Each day leading up to the 32nd annual Minnesota Book Awards announcement, we’ll be featuring an exclusive interview with one of our 36 finalists.
Interview with Kao Kalia Yang, author of A Map Into the World, part of the Children’s Literature category, sponsored by Books for Africa
How does it feel to be a Minnesota Book Award finalist?
I love Minnesota and its community of book people. It’s wonderful that A Map Into the World is a finalist for a MN Book Award. I recognize the bounty and the beauty of the books that come from our state each year. I am honored and excited.
Tell us something about your finalist book that you want readers to know?
There is tremendous beauty in a child’s discovery of the seasons of a year and the seasons of a life. It’s a gift to be able to take a real-life story and put it into the pages of a children’s book, to remind all of us, young and old, that within each of us, we carry a map for others. The book is a celebration of love and the courage to care for our communities across different seasons.
Share something about your writing process and preferences. For instance, where is your favorite place to write?
My favorite space to write from is well-rested, but I haven’t had that privilege in years–since I started having children. I like places full of flowers and light and life happening around me. I don’t listen to any music; I want to hear the world interacting with me in real time, and see the flow of people around me. Because I am not writing from a place of rest, it is a necessary reminder that I’m writing the thick of life.
Minnesota has a reputation as a state that values literature and reading. In your experience, what is it about our state that makes it such a welcoming place for writers and book creators?
Minnesota has funding for arts written into its Constitution via the Land and Legacy grant. We’ve got more grants for artists than any other state. We have long seasons, some of them more conducive to reflection than others, that give us all room to feel through life’s moments and sometimes to put that to the page. We have tremendous booksellers, librarians, and teachers embedded in our communities, people eager to celebrate a culture of storytelling and literacy. Then, we have writers galore here and some mighty fine presses that cull voices from elsewhere. All this creates a rich environment to foster great literature and literacy.
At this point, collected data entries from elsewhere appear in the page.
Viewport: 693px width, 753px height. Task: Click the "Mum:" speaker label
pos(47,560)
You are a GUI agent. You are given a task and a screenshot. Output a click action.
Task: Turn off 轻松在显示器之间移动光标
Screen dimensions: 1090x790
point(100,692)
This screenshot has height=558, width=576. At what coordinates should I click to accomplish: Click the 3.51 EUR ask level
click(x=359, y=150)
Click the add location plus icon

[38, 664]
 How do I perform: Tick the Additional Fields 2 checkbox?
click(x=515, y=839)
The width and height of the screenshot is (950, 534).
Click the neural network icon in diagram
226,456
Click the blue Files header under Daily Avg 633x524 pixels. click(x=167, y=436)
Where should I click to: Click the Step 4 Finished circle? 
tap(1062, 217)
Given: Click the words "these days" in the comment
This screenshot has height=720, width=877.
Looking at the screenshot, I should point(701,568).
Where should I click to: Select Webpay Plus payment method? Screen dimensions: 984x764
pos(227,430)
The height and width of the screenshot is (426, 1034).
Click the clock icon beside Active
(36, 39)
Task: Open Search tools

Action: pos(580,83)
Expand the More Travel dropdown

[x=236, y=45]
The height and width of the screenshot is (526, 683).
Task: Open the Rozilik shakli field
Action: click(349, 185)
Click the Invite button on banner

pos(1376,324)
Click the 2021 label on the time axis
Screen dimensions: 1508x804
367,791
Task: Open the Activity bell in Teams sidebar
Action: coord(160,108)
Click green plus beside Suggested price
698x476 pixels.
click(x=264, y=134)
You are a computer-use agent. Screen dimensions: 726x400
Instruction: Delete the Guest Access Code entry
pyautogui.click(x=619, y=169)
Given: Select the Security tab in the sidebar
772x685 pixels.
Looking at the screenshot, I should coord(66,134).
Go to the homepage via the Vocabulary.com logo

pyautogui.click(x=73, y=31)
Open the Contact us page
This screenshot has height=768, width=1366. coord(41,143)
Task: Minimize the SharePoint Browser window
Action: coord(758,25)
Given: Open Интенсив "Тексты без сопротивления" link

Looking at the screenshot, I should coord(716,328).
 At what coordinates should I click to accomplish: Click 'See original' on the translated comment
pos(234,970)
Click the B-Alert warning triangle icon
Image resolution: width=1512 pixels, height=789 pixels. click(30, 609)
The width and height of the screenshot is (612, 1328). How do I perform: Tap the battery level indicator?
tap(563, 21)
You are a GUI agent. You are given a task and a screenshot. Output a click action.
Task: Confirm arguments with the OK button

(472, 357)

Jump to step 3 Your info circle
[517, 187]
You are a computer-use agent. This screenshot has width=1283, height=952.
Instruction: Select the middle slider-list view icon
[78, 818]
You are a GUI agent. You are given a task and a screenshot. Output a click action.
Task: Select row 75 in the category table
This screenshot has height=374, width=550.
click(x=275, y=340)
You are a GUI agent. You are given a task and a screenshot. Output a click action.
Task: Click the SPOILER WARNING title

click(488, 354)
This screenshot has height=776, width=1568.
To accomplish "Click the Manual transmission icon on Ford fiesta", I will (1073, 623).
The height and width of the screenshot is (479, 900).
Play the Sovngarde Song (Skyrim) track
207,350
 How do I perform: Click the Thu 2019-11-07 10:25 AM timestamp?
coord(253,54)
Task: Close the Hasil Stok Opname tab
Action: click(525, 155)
What is something you are good at that few people know about?
For much of my life, I’ve struggled with coloring. I don’t like to stay in between the lines. In my adulthood, I’m learning how to color for the first time, to stay true to someone’s image. I’m getting good at it.
What do you love about libraries?
I love that libraries are free. I love that they are filled with books and stories in other forms. I love that they have computers and grant community members access to the store of possibilities on the Internet. I love that they exists as a reminder that we care about each other, our journeys across time and space, and exists to inspire the future by making possible pieces of the past.
Kao Kalia Yang is a two-time Minnesota Book Award winner, author of The Latehomecomer and The Song Poet: A Memoir of My Father. This is her debut book for young readers.